Apportionment of defendants' costs in workers compensation litigation

The Supreme Court has recently had cause to consider how to apportion costs between two defendants, one of whom is the employer.

The problem arises because if the plaintiff is successful against his employer, the plaintiff will recover costs pursuant to schedule 7 of Workers Compensation Regulations 2010.  If the plaintiff also succeeds against another defendant, then the plaintiff will be entitled to recover costs against that defendant unfettered by the workers compensation legislation.

Previous Case Law

Surprisingly, there are very few cases which deal with this problem.  The majority of judgments dealing with two or more defendants, one of whom is an employer, simply refer to costs orders being made in favour of the plaintiff.

However, a different approach was adopted by the Court of Appeal in Chubs Constructions Pty Ltd v Chamma [2009] NSWCA 98.  In that case, the trial judge had held the employer, Chubs Constructions, to be 25% liable for the accident, with the non-employer, Soliman & Sons, to be 75% liable.  The trial judge ordered Chubs Constructions to pay 25% of the plaintiff’s costs on a party/party basis, with Soliman to pay the remaining 75%.

The trial judge also made orders that Chubs Construction was to pay the costs on an indemnity basis, a decision from which Chubs Construction appealed.  The Court of Appeal determined that issue in Chubs Constructions Pty Ltd v Chamma  [2009] NSWCA 98 holding that the plaintiff was not entitled to obtain an order for indemnity costs against his employer.  The Court of Appeal therefore ordered Chubs Construction to pay 25% of the plaintiff’s trial costs on a party/party basis.  In practical terms, this meant that Chubs Construction paid 25% of the costs which the plaintiff would otherwise have obtained under schedule 7.

Taboas v Abigroup

These issues have again come before the Court in Taboas v Abigroup Contractors Pty Ltd [2014] NSWSC 1461.  The judge found the employer, Abigroup, and the non-employer VSL Australia, to be equally liable for the accident.

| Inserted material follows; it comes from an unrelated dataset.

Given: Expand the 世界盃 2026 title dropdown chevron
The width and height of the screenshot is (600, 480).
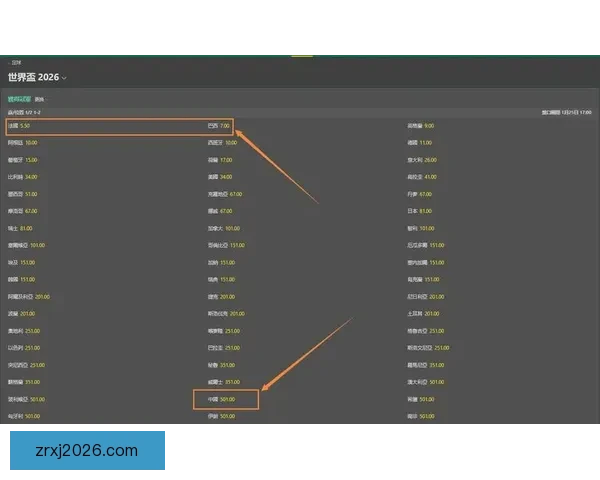Looking at the screenshot, I should tap(64, 78).
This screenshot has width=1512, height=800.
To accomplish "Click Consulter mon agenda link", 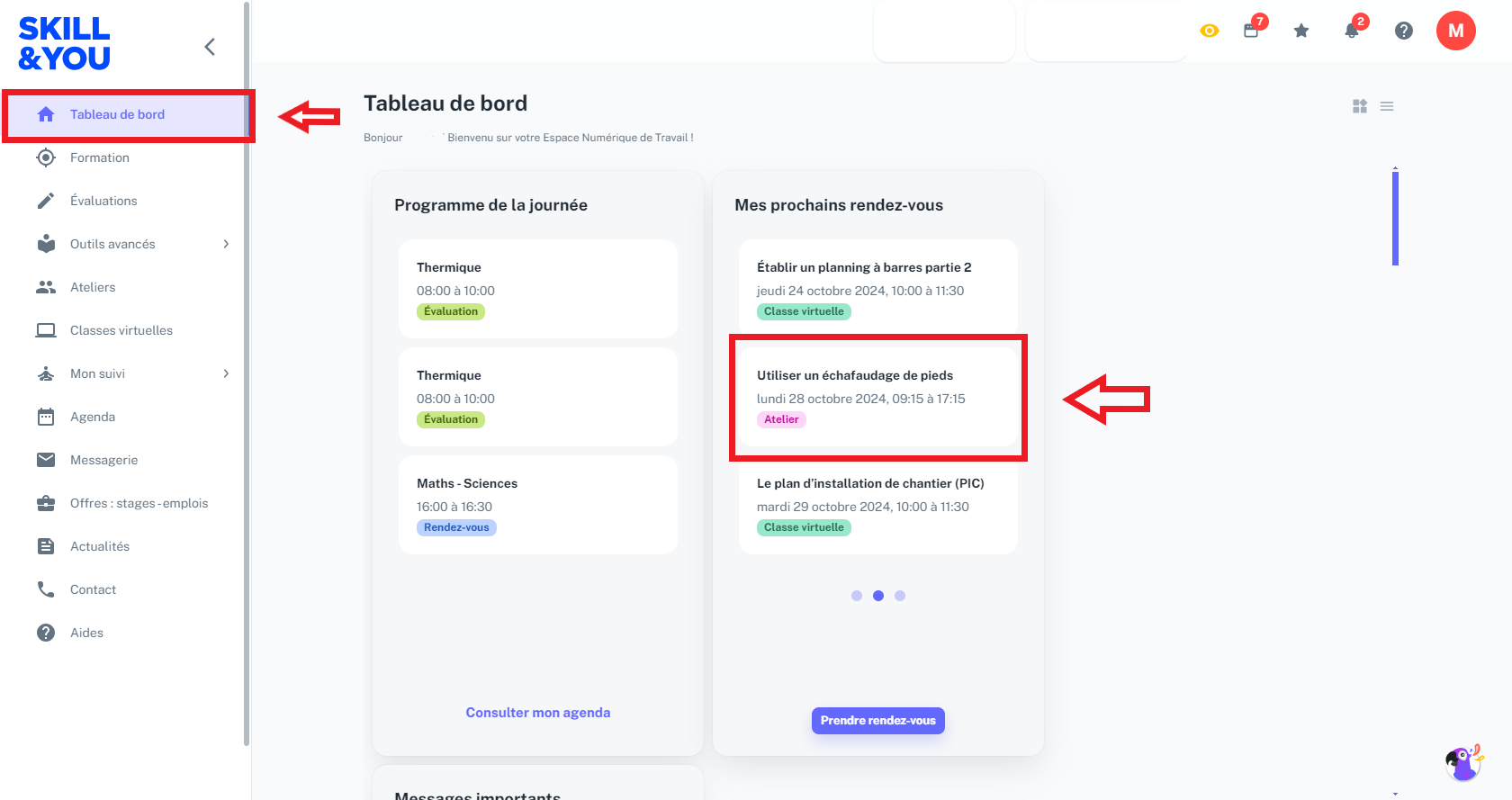I will tap(538, 713).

It was therefore submitted for Abigroup, following Chubs v Chamma, that Abigroup should only be liable for 50% of what would otherwise have been the plaintiff’s full entitlement to costs under schedule 7.  VSL made a similar application that it should only be liable to pay 50% of the plaintiff’s costs calculated on a common law basis.

Both defendants failed in these submissions, Justice Harrison holding that the plaintiff can recover full schedule 7 costs against Abigroup, and full common law costs against VSL.  The judge explained that Abigroup would only be liable for that proportion of the plaintiff’s costs which are attributable against Abigroup, and indeed said that the fact that both defendants were sued in the one proceedings should have led to economies of scale for each of them, compared to the position if they had been sued separately.

The judge made no comment as to how the defendants should avoid duplicating each other’s costs, to ensure that the plaintiff does not receive over-compensation for his costs.


This decision was delivered on 24 April 2014, so one or both of the defendants may file an appeal against the decision.  However, as it stands, the judgment in Taboas stands as a warning to workers compensation insurers that their costs exposure in multi-defendant work injury damages litigation may not be reduced to take account of the degree of the insured’s negligence.  Rather, workers compensation insurers need to give consideration to assessing their total liabilities on the basis that their insureds may be liable for full schedule 7 costs, irrespective of the extent of the insured’s contribution to the accident.